Winston Pinder

Community Awards

After leaving school Winston received a Charles Howard bursary to train with the Barbados telephone company. On completion he was sent to British Guiana to work on the Demerara telephone exchange being built by the Bookers company. It was there he became interested in the trade union movement and anti-colonial struggle that was taking place throughout the Caribbean. Returning to the island in 1954 he spent a few months at home and then in the same year, like many of his generation he sailed to the UK to further his employment opportunities.

Winston Pinder

At first he lived in Islington and in his second week secured a job as a post office engineer at the Temple Bar exchange. In 1955 he was part of a delegation that welcomed Claudia Jones to Britain after her deportation from the USA. He moved to Camden and after the 1958 Notting Hill riots there was much fear and tensions in the community so he became even more involved in supporting the community especially Black youth.

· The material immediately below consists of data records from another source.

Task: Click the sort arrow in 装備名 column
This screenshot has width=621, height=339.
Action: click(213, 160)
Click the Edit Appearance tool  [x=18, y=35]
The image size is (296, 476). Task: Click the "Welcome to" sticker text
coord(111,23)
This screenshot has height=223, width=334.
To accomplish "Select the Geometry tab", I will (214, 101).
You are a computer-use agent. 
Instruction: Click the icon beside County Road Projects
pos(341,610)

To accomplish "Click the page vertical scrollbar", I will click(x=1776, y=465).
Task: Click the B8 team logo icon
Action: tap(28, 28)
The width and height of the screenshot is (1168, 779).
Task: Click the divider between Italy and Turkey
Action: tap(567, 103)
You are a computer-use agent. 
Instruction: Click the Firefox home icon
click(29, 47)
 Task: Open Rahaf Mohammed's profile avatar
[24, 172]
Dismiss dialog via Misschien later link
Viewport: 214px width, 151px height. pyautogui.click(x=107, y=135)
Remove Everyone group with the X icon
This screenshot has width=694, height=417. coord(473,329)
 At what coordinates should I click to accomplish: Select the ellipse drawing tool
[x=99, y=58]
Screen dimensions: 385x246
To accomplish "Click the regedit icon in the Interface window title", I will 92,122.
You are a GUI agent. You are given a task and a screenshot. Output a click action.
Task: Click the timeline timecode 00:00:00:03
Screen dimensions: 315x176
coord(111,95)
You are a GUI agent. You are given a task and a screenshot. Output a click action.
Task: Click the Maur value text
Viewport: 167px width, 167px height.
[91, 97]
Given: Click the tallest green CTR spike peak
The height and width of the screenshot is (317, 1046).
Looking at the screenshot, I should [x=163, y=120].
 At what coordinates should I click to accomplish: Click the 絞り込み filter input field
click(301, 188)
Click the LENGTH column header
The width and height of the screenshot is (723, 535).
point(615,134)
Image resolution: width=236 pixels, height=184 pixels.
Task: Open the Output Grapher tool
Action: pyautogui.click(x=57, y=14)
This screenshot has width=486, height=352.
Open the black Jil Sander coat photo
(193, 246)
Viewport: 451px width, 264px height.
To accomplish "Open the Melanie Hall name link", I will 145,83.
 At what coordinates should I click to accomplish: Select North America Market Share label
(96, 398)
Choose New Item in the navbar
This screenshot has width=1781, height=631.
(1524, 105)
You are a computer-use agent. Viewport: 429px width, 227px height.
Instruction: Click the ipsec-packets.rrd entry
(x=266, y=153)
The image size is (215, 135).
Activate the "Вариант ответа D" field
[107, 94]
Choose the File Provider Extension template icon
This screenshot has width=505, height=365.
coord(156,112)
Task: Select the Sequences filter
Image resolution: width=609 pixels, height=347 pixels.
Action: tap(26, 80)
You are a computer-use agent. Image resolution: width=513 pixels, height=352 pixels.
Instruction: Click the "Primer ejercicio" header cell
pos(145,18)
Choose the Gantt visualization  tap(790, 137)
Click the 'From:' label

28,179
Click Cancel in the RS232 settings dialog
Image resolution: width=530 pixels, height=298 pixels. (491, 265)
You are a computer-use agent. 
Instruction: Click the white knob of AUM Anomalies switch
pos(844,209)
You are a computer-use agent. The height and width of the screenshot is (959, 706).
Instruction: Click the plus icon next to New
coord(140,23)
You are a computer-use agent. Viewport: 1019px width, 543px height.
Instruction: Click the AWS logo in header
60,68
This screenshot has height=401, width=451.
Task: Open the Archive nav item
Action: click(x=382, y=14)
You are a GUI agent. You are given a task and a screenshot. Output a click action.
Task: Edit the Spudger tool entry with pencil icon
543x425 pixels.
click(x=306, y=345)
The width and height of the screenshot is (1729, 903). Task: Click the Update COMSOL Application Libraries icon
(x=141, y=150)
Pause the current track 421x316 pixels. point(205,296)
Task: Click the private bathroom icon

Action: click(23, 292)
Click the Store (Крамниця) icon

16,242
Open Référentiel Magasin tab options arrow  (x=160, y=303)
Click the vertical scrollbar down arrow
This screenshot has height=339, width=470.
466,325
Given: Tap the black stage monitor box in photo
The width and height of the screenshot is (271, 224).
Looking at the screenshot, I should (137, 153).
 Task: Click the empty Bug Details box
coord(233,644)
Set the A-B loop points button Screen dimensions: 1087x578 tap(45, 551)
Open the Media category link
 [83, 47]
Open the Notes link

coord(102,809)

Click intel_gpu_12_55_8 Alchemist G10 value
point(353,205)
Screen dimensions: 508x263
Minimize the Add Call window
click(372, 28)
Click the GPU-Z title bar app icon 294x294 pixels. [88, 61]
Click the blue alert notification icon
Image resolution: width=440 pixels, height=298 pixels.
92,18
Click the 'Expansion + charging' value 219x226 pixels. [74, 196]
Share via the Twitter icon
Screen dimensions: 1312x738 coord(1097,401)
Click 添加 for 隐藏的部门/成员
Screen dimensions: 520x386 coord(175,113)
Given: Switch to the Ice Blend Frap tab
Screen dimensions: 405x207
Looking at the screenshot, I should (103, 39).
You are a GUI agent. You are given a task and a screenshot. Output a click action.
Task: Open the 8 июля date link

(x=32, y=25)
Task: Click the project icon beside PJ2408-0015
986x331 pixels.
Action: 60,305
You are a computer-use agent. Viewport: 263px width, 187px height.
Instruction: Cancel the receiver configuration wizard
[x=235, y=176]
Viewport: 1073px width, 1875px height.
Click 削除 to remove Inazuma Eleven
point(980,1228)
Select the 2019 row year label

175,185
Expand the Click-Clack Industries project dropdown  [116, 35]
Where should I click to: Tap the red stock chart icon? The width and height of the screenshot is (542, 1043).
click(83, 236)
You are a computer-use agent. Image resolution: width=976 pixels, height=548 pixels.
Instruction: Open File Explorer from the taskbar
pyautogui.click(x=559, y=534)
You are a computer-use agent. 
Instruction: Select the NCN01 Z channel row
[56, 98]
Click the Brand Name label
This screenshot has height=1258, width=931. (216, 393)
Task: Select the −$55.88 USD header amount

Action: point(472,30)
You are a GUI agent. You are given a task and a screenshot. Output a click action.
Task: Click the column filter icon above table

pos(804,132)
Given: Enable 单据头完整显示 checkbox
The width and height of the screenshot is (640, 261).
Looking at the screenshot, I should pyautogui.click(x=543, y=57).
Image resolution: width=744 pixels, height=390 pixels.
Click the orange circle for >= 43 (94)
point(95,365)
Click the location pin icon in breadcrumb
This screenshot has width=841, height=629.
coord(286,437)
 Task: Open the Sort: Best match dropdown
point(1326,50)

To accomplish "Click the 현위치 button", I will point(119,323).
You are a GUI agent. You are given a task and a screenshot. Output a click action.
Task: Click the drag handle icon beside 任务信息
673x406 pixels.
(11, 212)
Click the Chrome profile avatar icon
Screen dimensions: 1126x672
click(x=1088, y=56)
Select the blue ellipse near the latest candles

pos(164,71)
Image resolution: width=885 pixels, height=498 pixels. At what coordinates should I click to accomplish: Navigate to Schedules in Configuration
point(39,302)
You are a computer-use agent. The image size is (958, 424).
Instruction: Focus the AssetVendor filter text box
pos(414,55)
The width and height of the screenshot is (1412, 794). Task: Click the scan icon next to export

There were only two youth clubs in the area and it was made clear that black young people were not welcome in them. It was against this troubled backdrop that Winston’ Youth work career started. It began by working on the streets to reach out to young people and even sharing his family home as an informal drop-in centre. He went on to rent a church hall and later moved into the basement of an empty fire station to carry out his part time Youth work. Over the years he campaigned for a local youth club and in 1971 the two-storey purpose built Kentish Town Youth Club in Hadley Street was opened to a great fanfare. It was the first youth club in the borough in which young black and young white people mixed freely.

Winston decided to formalise his passion for youth work by completing a social science degree at Ruskin College and afterwards joined the Camden Community Race Relations Council where he played an active role. When the organisation moved out of its premises in Gray’s Inn Road, he was offered the use of two of its former rooms to run his own drop-in centre and out of that came the Camden Afro Caribbean Organisation which he Chaired for many years.

The organisation quickly became an advice bureau for the community offering support on issues of welfare, unfair dismissals, housing and racial discrimination. Some of the major achievements of the organisation were to hold a National conference for Black Youth and Community workers at the Reading Bulmershe college , raise funds for a headstone to recognise Claudia Jones, which was placed next to Karl Marx’ grave in Highgate Cemetery. Develop a Youth hostel project which was opened in 1976 and was named after the entertainer and social justice campaigner Paul Robeson. (The Paul Robeson House). The Organisation also reached out to help organise black groups Nationally and Internationally.

Winston became the Deputy Youth Officer in the Inner London Borough of Islington and after the demise of the Greater London Council he was appointed Principal Youth Officer for the London Borough of Hackney. He is no stranger to the East End and did much volunteer community work in the Borough of Tower Hamlets working with Tower Hamlets African Caribbean Association (THACA), with Caribbean House, the Barbados Bursary and the Harriet Tubman house in Hackney and in Newham with the African Caribbean Youth Organisation and the Tony Cheeseman Foundation, where he is still a management committee member. In addition to supporting Black elderly organisations he is also an active member of Barbados Democratic Labour party.

Winston looks back on his career with a mixture of pride and sadness. So much of what he helped build up has been swept aside by the march of time – Paul Robeson House is now a privately owned dwelling, Kentish Town Youth Club was demolished and the African Caribbean Organisation closed down after the council withdrew its funding.
 On the plus side, so many of the young people he worked with have gone on to lead successful lives and reminds us that the projects may have gone but the foundation is still there.